A no-fault insurer cannot know with certainty, merely based upon reviewing medical records, what injuries a patient sustained or how he was treated—it can only act on what it has been told. The insurer is, however, permitted to deny a no-fault claim based upon a peer review report which opines that there was a lack of medical necessity for the services or supplies provided (see Insurance Department Regulations [11 NYCRR] § 65-3.8 [b] [4]). It follows that an insurer is entitled, or even expected, to rely on the documents submitted to it by the eligible injured person (and such person’s assignees, who stand in the shoes of the assignor [see Zeldin v Interboro Mut. Indem. Ins.
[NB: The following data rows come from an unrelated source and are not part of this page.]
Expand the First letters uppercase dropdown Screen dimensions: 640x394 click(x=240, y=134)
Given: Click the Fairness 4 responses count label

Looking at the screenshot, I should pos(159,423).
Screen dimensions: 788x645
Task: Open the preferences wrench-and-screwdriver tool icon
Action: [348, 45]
Co., 44 AD3d 652 (2007)]), when determining whether to pay a claim or to deny it on the ground that the services or supplies provided lacked medical necessity.

However, in denying a claim for a lack of medical necessity based upon a peer review report, an insurer is not seeking to establish the truth of the facts set forth in the medical documentation submitted to it. Instead, as this court has previously explained, the insurer is merely stating that, assuming the facts set forth in the medical documentation are true, it is not required to pay for the services or supplies at issue because they were not medically necessary to treat the alleged injury (see Alrof, Inc. v Progressive Ins. Co., 34 Misc 3d 29 [App Term, 2d Dept, 2d, 11th & 13th Jud Dists 2011]; Urban Radiology, P.C. v Tri-State Consumer Ins. Co., 27 Misc 3d 140[A], 2010 NY Slip Op 50987[U] [App Term, 2d Dept, 2d, 11th & 13th Jud Dists 2010]). Thus, we reiterate that, in this context, the medical records are not being used for a hearsay purpose, but rather only to demonstrate that the information contained therein had been{**37 Misc 3d at 23} conveyed to defendant (see Quiroa v Ferenczi, 77 AD3d 901, 901 [2010]; Gelpi v 37th Ave. Realty Corp., 281 AD2d 392 [2001]; Urban Radiology, P.C., 27 Misc 3d 140[A], 2010 NY Slip Op 50987[U] [2010]). Here, there was testimony sufficient to establish that the medical documentation reviewed by Dr. Corcoran had in fact been submitted to defendant by plaintiff, plaintiff’s assignor, or other medical professionals who had provided no-fault benefits to plaintiff’s assignor. Accordingly, it was error to sustain plaintiff’s objection to the admissibility of the records.

We note that the holdings in Hambsch v New York City Tr. Auth. (63 NY2d 723 [1984]) and Wagman v Bradshaw (292 AD2d 84 [2002]), where the plaintiffs’ expert witnesses sought to rely on out-of-court medical records in order to prove the fact of the plaintiffs’ injuries, are not relevant to the instant case, since defendant is not relying on the medical documentation at issue to prove the fact of plaintiff’s assignor’s injuries.

In view of the foregoing, the judgment is reversed and the matter is remitted to the Civil Court for a new trial. [*4]

Pesce, P.J., Rios and Aliotta, JJ., concur.

Footnotes

Footnote *: Assuming the insurer is successful in satisfying its burden, it is ultimately plaintiff who must prove, by a preponderance of the evidence, that the services or supplies were medically necessary.